= GIVEN ENTRIES =
-- -- --

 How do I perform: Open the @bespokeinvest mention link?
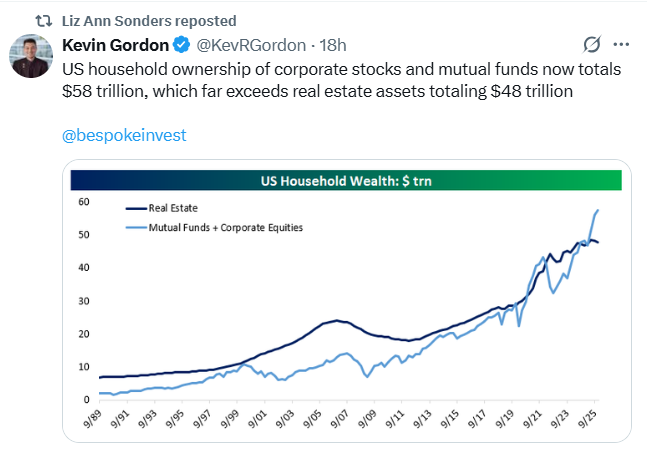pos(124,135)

-- -- --

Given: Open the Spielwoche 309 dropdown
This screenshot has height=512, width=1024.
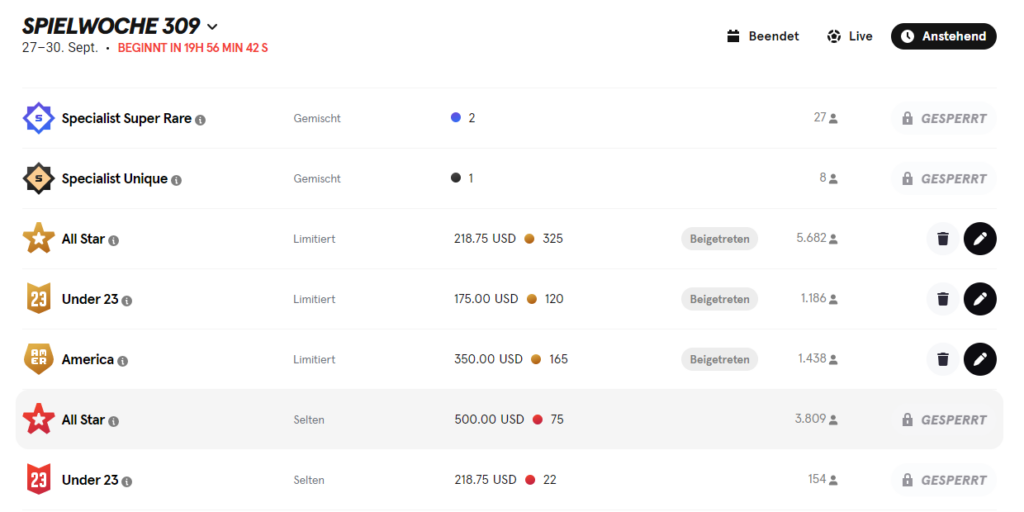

-- -- --

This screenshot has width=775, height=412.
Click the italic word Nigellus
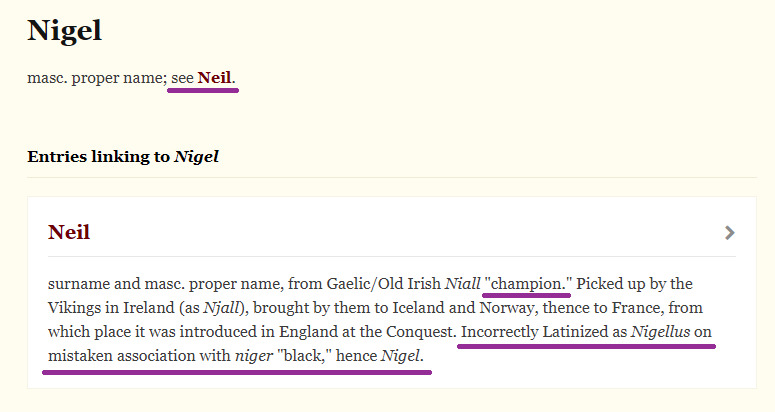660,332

-- -- --

= WHAT IS EXPECTED =
Reproduce exactly the lines above from the line with "Given: Open the Spielwoche 309 dropdown" to the line with "This screenshot has height=512, width=1024.", including both, and add nothing.

= SOLUTION TO THIS EXERCISE =
Given: Open the Spielwoche 309 dropdown
This screenshot has height=512, width=1024.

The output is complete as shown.